At one point, Conor's dad who runs a successful restaurant and is getting more philosophical as he ages, says to him: "It isn't yours to investigate the past . . . you shouldn't be interested in regretting things." Still, Conor wants to know why Eleanor has left him. Her family struggles to find a way to help her. Her father observes, "Tragedy is a foreign country — we don't know how to talk to the natives." Both of them ask whether others see them as different people.

First time writer and director Ned Benson refuses to simplify the complex and paradoxical challenges faced by Conor and Eleanor as they each try to stand up on their own two legs in a world where all the old verities no longer seem relevant. Life and especially the deluge of losses which take a heavy toll on our souls leave us more willing than ever to admit that we don't have answers to the tragedies and setbacks which deck us.

In one of the film's many magical moments, Eleanor's father recounts an incident when she was about two years old and he carried her out into the ocean. After they were hit by a large wave, he came up without her — the worst moment of his life — and then felt her at his feet — the best moment of his life. Life is like that, sorrow and joy bump into each other.

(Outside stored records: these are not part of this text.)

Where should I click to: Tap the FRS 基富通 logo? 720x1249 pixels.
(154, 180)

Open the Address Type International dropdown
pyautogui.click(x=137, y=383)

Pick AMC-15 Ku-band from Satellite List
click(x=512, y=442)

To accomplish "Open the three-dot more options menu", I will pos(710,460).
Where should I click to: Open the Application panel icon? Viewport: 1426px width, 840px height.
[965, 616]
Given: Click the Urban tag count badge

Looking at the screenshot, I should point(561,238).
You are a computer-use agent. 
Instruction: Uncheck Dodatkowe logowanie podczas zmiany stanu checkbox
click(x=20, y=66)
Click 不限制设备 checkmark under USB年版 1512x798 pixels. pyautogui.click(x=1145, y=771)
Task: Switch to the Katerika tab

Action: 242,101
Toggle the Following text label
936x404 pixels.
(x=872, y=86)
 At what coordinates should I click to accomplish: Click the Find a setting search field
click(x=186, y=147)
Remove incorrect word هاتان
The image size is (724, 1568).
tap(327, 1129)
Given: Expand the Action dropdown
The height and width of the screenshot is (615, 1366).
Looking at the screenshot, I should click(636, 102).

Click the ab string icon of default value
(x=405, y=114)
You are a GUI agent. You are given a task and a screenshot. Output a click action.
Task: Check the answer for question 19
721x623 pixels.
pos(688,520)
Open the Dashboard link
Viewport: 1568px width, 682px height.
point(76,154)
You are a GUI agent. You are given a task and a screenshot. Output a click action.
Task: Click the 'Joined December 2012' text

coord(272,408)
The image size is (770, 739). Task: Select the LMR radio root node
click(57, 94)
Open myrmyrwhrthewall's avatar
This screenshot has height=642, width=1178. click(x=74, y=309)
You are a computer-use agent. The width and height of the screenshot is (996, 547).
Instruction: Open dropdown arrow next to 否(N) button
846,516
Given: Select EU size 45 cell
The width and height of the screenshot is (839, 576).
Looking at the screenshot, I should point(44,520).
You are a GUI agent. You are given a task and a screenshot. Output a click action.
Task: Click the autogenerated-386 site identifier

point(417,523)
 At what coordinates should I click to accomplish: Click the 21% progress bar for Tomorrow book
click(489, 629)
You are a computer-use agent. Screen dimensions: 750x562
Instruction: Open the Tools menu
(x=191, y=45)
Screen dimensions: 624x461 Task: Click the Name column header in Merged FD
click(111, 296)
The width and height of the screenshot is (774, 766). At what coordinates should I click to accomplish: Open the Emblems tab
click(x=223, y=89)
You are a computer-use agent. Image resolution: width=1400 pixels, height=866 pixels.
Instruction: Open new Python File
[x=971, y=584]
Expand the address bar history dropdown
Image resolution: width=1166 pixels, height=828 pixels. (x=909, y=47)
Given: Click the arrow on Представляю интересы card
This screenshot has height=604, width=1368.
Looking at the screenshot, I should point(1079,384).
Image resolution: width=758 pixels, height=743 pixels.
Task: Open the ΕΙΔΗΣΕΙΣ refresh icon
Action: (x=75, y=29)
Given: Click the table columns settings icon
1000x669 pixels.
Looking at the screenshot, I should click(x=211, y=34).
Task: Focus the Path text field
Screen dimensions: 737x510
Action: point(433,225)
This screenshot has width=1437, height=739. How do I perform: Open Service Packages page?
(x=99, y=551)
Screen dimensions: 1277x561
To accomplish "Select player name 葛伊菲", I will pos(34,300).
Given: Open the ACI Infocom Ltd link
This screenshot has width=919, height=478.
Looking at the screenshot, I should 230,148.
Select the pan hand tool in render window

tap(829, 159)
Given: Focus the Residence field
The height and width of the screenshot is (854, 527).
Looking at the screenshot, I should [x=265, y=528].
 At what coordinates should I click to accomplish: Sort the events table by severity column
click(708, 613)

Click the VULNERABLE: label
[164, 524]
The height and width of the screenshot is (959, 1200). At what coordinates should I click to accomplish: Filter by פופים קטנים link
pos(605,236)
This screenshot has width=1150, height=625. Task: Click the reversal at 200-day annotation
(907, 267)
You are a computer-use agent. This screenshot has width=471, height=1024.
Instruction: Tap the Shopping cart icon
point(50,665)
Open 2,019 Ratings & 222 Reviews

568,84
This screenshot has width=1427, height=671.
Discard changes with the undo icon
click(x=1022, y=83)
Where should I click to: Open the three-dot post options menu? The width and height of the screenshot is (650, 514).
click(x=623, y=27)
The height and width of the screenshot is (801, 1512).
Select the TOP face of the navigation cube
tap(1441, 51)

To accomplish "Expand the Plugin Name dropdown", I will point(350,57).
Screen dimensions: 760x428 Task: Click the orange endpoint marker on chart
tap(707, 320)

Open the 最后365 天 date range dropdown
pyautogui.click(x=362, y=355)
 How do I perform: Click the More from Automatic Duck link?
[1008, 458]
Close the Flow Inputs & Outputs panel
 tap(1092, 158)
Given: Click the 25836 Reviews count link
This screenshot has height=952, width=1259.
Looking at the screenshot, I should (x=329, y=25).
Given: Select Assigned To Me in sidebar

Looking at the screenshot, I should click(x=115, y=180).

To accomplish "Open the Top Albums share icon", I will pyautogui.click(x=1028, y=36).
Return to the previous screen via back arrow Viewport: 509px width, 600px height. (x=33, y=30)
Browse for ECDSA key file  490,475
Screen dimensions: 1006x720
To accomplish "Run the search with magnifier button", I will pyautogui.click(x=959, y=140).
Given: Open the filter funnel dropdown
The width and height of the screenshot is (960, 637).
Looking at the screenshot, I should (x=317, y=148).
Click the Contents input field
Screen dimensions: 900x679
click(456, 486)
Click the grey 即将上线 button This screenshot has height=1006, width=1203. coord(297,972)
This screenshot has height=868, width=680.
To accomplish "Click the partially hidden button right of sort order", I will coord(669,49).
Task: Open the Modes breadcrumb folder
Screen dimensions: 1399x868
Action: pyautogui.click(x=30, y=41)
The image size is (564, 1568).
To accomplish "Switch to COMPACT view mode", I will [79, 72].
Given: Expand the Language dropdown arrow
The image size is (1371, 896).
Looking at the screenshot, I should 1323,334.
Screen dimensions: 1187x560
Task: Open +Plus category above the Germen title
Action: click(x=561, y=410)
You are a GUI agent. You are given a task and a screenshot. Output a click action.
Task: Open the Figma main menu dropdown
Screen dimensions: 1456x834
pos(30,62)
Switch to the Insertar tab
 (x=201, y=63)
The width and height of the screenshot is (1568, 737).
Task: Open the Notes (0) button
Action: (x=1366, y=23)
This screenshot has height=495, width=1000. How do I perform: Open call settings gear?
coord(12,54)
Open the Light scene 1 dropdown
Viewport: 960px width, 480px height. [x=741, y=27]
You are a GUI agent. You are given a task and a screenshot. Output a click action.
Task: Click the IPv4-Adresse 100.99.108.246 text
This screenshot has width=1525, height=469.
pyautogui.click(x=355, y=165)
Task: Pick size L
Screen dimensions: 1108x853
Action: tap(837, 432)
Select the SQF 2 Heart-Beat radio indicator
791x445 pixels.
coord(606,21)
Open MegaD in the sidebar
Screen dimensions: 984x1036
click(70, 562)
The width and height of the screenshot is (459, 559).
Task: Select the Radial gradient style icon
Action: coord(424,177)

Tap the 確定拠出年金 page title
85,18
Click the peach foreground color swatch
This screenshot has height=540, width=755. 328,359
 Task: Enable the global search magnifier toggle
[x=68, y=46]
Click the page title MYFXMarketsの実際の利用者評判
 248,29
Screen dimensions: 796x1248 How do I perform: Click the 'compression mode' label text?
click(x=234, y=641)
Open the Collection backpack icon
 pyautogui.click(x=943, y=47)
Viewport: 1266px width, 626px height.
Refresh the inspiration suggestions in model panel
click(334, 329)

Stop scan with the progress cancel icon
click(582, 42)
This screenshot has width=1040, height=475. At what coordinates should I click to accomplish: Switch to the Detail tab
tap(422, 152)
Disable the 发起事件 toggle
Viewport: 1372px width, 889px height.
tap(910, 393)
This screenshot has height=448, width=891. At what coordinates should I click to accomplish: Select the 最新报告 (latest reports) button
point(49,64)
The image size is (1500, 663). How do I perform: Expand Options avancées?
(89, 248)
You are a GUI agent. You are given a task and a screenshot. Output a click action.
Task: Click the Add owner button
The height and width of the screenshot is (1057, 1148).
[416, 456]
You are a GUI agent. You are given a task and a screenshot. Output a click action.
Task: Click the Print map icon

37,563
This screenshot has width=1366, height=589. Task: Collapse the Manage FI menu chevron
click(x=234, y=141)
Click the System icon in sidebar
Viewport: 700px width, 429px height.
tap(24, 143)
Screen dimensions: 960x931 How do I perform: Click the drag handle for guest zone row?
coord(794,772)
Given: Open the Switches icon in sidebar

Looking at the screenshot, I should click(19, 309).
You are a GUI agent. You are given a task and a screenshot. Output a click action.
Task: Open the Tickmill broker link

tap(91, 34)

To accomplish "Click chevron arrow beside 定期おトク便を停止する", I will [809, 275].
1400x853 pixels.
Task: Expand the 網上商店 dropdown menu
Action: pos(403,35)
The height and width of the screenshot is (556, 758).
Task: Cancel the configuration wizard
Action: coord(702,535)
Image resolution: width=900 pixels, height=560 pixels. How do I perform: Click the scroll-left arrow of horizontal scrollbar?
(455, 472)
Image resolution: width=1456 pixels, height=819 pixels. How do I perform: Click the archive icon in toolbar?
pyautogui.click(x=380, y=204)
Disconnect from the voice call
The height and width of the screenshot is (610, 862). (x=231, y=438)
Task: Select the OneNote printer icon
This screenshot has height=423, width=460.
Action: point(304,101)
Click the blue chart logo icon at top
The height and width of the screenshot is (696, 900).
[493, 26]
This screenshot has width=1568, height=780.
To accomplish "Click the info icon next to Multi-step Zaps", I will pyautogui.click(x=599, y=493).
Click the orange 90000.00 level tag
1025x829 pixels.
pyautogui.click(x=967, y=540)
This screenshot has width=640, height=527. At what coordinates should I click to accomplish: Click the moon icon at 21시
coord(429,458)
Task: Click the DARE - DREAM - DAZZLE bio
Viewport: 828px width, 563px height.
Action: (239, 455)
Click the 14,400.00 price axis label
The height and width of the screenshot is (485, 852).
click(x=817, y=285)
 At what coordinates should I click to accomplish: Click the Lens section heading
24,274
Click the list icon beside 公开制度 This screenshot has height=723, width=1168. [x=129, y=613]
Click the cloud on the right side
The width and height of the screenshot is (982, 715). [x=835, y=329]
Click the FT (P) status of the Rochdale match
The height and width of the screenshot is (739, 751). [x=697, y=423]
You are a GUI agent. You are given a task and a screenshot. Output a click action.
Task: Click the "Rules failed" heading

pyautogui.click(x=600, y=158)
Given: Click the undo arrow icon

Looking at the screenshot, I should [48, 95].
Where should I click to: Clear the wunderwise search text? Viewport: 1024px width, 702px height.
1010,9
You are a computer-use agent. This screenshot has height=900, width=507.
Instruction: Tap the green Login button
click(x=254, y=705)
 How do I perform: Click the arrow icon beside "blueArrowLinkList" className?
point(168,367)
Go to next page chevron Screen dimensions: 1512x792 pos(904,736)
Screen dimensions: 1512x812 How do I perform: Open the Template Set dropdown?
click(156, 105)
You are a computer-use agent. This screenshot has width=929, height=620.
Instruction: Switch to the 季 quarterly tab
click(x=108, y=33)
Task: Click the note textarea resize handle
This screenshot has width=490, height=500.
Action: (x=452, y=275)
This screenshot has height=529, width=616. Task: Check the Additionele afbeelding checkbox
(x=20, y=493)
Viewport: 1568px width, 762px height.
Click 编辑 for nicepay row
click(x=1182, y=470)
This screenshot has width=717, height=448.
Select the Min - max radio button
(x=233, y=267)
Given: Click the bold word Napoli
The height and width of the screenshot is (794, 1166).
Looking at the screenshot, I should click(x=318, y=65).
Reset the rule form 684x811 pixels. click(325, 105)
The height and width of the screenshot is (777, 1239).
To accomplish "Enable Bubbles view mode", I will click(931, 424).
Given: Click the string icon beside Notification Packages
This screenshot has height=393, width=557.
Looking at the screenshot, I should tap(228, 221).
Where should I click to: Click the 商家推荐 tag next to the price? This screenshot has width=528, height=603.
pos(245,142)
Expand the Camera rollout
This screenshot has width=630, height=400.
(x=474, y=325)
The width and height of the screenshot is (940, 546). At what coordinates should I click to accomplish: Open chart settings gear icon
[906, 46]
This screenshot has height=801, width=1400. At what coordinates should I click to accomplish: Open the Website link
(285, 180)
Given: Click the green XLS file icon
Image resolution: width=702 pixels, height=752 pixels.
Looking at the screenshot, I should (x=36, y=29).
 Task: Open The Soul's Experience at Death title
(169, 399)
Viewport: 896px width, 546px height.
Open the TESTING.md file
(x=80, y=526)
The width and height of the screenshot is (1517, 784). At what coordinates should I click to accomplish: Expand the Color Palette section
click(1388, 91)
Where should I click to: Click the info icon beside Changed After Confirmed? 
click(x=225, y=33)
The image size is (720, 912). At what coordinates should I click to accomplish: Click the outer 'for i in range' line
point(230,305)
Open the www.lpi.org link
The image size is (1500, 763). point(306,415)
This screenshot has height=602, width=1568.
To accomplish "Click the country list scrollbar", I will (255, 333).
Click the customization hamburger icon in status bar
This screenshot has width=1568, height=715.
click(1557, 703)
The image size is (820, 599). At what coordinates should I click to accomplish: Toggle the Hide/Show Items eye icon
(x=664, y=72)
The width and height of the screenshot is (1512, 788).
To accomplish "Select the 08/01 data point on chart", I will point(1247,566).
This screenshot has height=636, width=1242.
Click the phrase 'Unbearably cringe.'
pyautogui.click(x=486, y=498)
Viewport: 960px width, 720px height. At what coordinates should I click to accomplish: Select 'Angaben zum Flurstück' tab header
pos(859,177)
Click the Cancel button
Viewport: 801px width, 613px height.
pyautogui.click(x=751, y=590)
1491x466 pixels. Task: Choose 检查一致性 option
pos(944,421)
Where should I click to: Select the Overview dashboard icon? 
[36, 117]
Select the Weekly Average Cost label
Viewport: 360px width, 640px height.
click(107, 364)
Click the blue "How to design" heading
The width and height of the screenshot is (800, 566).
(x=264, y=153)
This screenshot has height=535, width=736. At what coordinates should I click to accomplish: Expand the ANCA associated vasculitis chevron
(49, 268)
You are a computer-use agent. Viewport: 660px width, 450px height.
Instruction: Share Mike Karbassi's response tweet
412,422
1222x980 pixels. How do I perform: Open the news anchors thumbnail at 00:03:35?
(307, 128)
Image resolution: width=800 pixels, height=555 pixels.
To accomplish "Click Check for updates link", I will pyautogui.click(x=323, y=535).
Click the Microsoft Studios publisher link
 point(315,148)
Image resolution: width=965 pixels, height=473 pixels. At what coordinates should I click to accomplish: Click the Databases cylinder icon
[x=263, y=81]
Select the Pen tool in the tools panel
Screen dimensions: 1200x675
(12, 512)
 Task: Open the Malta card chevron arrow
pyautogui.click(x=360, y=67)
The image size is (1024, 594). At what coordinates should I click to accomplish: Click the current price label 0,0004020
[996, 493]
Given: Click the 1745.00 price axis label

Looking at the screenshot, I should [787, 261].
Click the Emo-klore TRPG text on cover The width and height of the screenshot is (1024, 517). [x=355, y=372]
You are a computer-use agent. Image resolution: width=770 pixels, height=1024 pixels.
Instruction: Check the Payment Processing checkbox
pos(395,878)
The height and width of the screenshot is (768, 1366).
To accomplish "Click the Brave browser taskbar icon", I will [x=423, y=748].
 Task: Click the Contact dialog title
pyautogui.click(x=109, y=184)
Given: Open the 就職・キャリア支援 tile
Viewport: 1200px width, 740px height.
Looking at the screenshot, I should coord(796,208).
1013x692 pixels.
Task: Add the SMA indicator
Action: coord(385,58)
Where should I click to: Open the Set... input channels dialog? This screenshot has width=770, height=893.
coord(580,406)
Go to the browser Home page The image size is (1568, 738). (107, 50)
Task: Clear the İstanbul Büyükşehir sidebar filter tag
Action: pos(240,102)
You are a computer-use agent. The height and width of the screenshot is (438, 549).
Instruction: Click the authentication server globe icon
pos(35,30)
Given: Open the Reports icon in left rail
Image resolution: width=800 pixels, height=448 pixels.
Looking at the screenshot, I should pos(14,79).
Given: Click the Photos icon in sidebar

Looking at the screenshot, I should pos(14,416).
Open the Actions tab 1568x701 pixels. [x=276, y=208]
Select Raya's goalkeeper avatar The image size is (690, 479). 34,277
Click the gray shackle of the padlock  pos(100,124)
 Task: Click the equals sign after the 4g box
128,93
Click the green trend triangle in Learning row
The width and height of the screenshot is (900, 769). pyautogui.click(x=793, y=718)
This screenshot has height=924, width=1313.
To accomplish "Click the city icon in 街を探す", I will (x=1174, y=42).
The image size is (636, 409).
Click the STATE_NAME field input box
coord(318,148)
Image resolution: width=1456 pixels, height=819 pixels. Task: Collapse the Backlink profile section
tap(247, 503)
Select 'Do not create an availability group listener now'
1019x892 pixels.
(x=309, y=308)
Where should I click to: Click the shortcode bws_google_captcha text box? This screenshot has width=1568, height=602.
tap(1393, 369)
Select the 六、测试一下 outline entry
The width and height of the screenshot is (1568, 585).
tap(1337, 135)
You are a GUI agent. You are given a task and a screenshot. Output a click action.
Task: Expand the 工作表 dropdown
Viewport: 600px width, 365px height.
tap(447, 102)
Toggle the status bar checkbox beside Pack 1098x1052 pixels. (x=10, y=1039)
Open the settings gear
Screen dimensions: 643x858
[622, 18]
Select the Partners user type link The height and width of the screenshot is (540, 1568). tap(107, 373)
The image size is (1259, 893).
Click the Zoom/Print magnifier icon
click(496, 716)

Benson has not only written a substantive screenplay, he has also drawn out nuanced and touching performances from James McAvoy and Jessica Chastain as Conor and Eleanor. They are surrounded by strong and standout performances by all the cast, especially Ciaran Hinds, William Hurt, and Viola Davis. These characters provide the emotional workshop where Conor and Eleanor are able to test their wings as they embark upon the path to new lives. And as they explore the mysteries of love and loss, we find ourselves doing the same.


Special features on the DVD include a Q & A with Jessica Chastain & James McAvoy.